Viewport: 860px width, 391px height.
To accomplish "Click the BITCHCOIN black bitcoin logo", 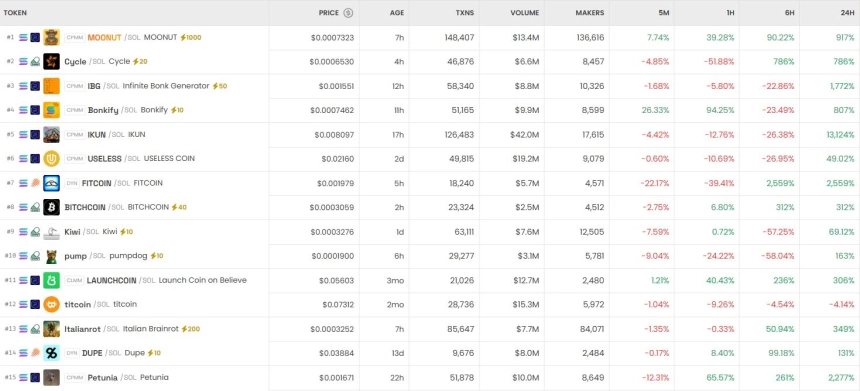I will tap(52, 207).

----------

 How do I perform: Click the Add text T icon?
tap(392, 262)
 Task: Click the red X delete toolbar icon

----------

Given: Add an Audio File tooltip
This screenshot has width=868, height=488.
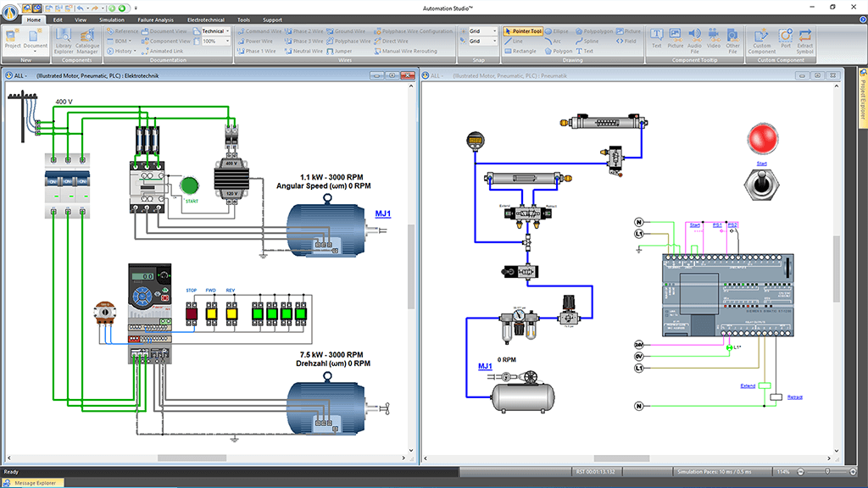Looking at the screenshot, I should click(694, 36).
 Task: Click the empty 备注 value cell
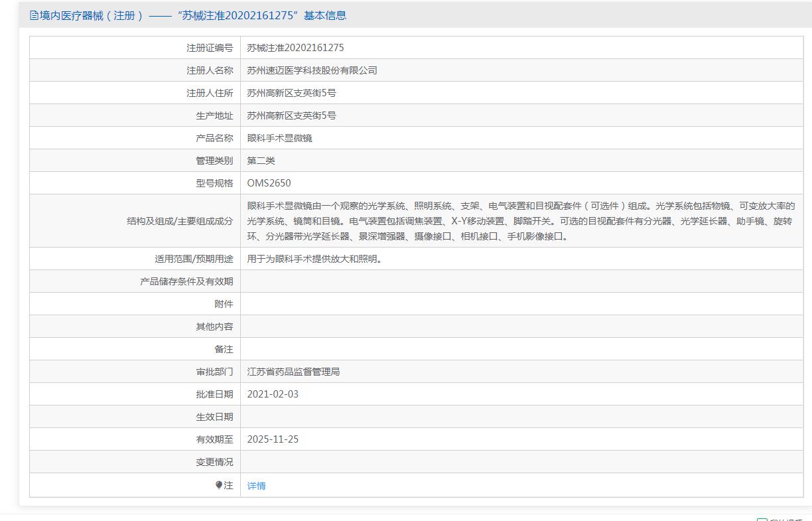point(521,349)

----------

Of the entries above, repeat exactly the lines from the line with "How do I perform: Click the Add text T icon?" through the line with "Task: Click the red X delete toolbar icon", both of them included.

 How do I perform: Click the Add text T icon?
tap(392, 262)
 Task: Click the red X delete toolbar icon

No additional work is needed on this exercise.